━━━ Extract
Ham Metrics and the Decibel

By H. Ward Silver    View In Digital Edition  


Knowing the language of metrics is not optional!

We’ve all experienced the feeling of visiting a group outside of our own background and being completely flummoxed by the rapid-fire jargon being thrown around. Just as confusing are the measurements in this alternate universe. Wireless communication seems to involve many such terms, but many seem to be calculated or expressed in terms of the decibel. This column covers a number of these measurements and values, and shows you how to use decibels for them.

The Decibel

The “dee-bee” is everywhere in ham radio, and is used for characterizing everything from antenna performance to nano-sized signals. Learn the decibel (abbreviated as lower-case ‘d’ followed by an upper-case ‘B’ or ‘dB’) and you and your signal will go a long way!

From the ARRL Ham Radio License Manual’s online math tutorials for beginning hams (arrl.org/chpt-2-radio-signal-fundamentals), we introduce the decibel. “You have probably recognized deci as the metric prefix that means one-tenth. The unit we are really talking about here is the bel (a ratio of sound levels named for Alexander Graham Bell), so a decibel is just 1/10th of a bel. We use a decibel instead of a whole bel because the bel represents a rather large change in levels. The dB is a just-perceptible change and more useful as a unit of measurement.” As used in wireless, the decibel is the ratio of two power levels:

dB = 10 log10 (P2/P1)

Note that the dB has no units because it is a ratio. The dB is just a number that describes how much bigger or smaller one quantity is compared to the other. Both quantities themselves must have the same base units, though — watts, for example. If P2 is larger than P1, the dB value is positive, such as for amplifier gain. If P2 is less, the value is negative and represents attenuation or loss. (Somewhat confusingly, it’s common to specify an amount of attenuation as a positive value of dB. For example, “This filter attenuates the signal by 20 dB.”)
━━━━━━
━━━ Recorded data
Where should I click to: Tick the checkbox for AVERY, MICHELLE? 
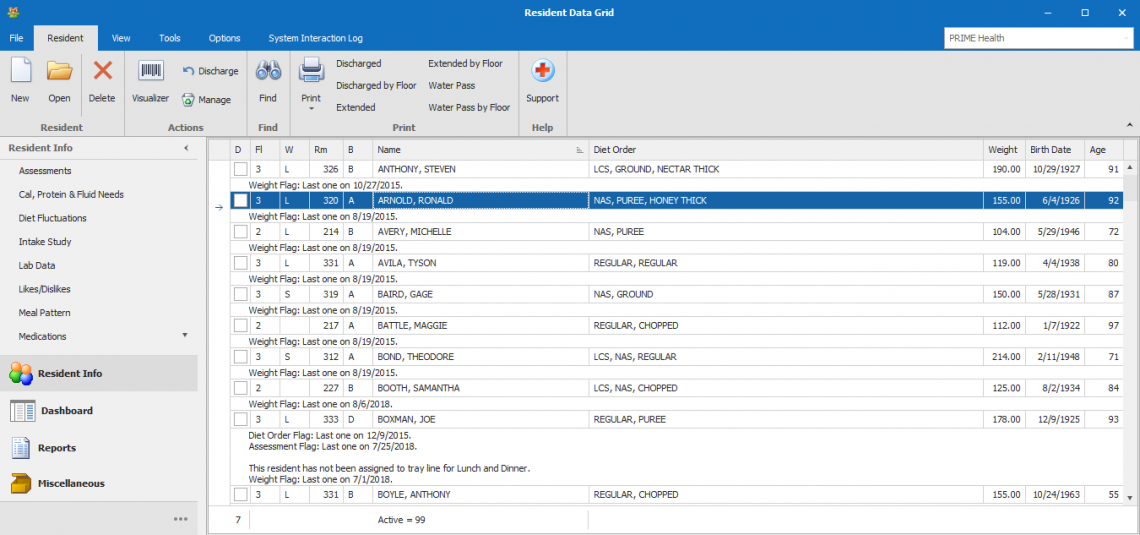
━━━━━━
* [Set task]
Continue the article on ham radio metrics and the decibel from the point where it stops.

* [Task answer]
If you want to compare voltage (or current) levels, you have to account for the relationship between voltage (or current) and power not being linear — doubling voltage (or current) is a quadrupling of power:

P = V2/R = I2R   so   dB = 20 log10 (V2­/V1)

You don’t necessarily have to have a calculator at the ready. Just memorizing the few power dB relationships in Table 1 is easy.

P2/P1 dB V2/V1 dB
0.1 -10 0.1 -20
0.25 -6 0.25 -12
0.5 -3 0.5 -6
1 0 1 0
2 3 2 6
4 6 4 12
5 7 5 14
10 10 10 20

Table 1 — Decibel Values for Common Power and Voltage Ratios.


Remembering a simple rule for factors of 10 will come in quite handy, too. Speaking in terms of power, any change by an exponent of 10 is a change in dB of 10 times the exponent. A change of 100 (102) is a change of 20 (2 x 10) dB; a change of 1000 (103) is a change of 30 (3 x 10) dB; and so forth.

Another handy thing to remember is that multiplying the ratio by a factor allows you to add the dB equivalent of that factor. For example, from Table 1, a change of 20 is the same as a change of 5 x 4, so a change of 20 in dB is equal to 7 + 6 = 13 dB. You could also figure that out from 20 = 10 x 2, so the dB equivalent is 10 + 3 = 13 dB. Doubling power — another common situation — is a change of 3 dB. By memorizing a few values and rules, you can navigate dB quite easily!

Decibel-defined Values (dBm, dBW, dBV, dBuV)

It’s quite common to need an “absolute” power level, yet need to work with gain and attenuation in dB. The solution is to use a single fixed reference level for all measurements. The value for P1 in the equation shown (the one in the denominator) is the ratio’s reference level. By using the same absolute reference value for all of your calculations, you also know the absolute power of the measurement.

For example, if you use one milliwatt (1 mW) as your reference level, all of your dB values will be calculated “with respect to one milliwatt.” This is so common in wireless that the abbreviation dBm was created. A power level of 10 dBm is 10 times 1 mW or 10 mW; 3 dBm is 2 mW; -20 dBm is 0.01 mW; and so forth. Because values in dB are added or subtracted when the quantities are multiplied or divided, you can easily use dBm values throughout your radio system.

For example, when a 1W transmitter signal (30 dBm) is amplified with a gain of 15 dB, it becomes a 30 + 15 = 45 dBm signal. A received signal of -47 dBm experiencing a cable loss of 6.2 dB is reduced to -47 – 6.2 = -53.2 dBm.

Other common abbreviations you’ll encounter in the wireless world are the dBW (reference level of one watt), dBV (reference level of one volt), and dBuV (reference level of 1 μV). When you see a letter appended to “dB,” it is specifying a common reference value.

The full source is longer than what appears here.